Watershed Management

The word “watershed” introduced in 1920 was used for the “water parting boundaries”. Watershed is that land area which drains or contributes runoff to a common outlet. Watershed is defined as a geo-hydrological unit draining to a common point by a system of drains. All lands on earth are part of one watershed or other. Watershed is thus the land and water area, which contributes runoff to a common point. A watershed is an area of land and water bounded by a drainage divide within which the surface runoff collects and flows out of the watershed through a single outlet into a lager river or lake.

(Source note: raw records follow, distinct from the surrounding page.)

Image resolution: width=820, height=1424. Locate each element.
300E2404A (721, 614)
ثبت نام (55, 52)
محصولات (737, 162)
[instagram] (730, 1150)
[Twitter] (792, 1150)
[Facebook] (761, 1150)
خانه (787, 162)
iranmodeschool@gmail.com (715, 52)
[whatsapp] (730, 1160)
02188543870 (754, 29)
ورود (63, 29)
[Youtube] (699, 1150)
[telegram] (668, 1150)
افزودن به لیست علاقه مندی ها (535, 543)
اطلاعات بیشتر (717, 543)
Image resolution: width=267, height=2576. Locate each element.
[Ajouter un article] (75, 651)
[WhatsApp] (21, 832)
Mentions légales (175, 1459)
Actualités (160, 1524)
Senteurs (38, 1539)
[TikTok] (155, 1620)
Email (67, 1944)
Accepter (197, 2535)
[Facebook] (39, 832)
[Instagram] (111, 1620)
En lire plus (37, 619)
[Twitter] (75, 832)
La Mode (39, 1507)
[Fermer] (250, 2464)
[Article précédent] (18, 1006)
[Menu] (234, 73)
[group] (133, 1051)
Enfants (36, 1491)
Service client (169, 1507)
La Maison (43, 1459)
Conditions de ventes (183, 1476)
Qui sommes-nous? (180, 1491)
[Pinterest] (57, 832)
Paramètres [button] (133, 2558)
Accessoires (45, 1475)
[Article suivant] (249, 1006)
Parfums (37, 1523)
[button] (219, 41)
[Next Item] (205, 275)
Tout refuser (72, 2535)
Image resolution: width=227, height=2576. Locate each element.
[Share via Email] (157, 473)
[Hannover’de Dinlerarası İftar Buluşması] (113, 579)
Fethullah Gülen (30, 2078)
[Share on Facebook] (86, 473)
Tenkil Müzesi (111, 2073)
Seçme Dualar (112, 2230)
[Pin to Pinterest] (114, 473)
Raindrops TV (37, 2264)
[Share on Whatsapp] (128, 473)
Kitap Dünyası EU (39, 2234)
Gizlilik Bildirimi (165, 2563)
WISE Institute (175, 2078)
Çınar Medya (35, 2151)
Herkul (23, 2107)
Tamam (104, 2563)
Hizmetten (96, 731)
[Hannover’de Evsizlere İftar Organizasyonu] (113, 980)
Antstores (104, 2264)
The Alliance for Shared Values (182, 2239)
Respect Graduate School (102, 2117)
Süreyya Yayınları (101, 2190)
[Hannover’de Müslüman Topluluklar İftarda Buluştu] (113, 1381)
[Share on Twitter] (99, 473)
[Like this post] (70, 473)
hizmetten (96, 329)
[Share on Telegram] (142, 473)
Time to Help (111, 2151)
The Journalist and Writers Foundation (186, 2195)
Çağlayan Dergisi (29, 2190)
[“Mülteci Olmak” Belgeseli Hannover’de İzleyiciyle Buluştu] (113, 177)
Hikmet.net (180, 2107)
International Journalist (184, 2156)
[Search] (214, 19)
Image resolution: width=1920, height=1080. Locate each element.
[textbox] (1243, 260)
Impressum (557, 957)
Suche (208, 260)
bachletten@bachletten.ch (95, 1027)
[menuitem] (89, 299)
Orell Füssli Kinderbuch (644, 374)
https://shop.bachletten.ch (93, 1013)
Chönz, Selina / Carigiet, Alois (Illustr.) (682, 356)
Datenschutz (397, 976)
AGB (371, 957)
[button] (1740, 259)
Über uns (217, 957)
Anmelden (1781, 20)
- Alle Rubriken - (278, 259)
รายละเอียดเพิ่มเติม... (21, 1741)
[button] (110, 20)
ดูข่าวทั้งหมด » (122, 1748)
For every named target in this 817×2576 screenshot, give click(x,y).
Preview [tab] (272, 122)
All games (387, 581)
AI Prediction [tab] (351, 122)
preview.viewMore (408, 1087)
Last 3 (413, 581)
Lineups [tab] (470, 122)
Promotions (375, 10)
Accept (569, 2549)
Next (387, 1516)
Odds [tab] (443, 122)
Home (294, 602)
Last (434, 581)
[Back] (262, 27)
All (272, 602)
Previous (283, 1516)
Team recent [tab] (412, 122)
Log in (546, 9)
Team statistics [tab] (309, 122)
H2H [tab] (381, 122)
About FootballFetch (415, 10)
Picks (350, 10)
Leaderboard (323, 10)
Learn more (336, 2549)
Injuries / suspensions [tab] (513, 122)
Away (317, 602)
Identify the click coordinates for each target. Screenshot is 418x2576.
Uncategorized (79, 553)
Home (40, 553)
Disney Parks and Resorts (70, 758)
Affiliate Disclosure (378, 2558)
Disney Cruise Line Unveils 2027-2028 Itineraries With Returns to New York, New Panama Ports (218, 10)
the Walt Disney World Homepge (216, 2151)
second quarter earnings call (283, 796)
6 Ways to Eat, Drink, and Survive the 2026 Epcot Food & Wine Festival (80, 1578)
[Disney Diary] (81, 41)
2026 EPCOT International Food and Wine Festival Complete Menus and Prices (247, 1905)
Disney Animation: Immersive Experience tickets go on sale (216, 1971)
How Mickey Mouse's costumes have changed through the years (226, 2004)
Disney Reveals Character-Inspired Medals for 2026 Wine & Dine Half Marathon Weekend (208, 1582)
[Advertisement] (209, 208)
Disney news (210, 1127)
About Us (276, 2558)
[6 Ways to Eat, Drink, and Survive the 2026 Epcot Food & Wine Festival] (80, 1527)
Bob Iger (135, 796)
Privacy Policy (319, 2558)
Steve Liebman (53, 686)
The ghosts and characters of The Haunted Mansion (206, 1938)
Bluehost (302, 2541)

  • Production of food, fodder, fuel.
  • Pollution control
  • Over exploitation of resources should be minimized
  • Water storage, flood control, checking sedimentation.
  • Wild life preservation
  • Erosion control and prevention of soil, degradation and conservation of soil and water.
  • Employment generation through industrial development dairy fishery production.


  • Macro watershed: 1000 -10,000 ha
  • Micro watershed: 100 -1000 ha
  • Mini watershed: 10 -100 ha
  • Mille watershed: 1 -10 ha

Main Components of Watershed

  • Soil and water conservation,
  • Water harvesting and water management,
  • Alternate land use system.

Watershed Management Practices:

In Terms of Purpose
Method and Accomplishment:
  • To increase infiltration
  • To increase water holding capacity
  • To prevent soil erosion
Vegetative measures/Agronomical measures:
  • Strip cropping
  • Pasture cropping
  • Grass land farming
  • Woodlands
Engineering measures/Structural practices:
  • Contour bunding
  • Terracing
  • Construction of earthen embankment
  • Construction of check dams
  • Construction of farm ponds
  • Construction of diversion
  • Gully controlling structure
  • Rock dam
  • Establishment of permanent grass and vegetation
  • Providing vegetative and stone barriers

Rainwater Harvesting:

Rainwater harvesting means collection and storage of rainwater by some mechanism to make water available for future use. An appreciable amount of precipitation, which is generally lost as surface flow, can be harvested and stored for useful purposes like drinking and providing supplemental irrigation to the crops.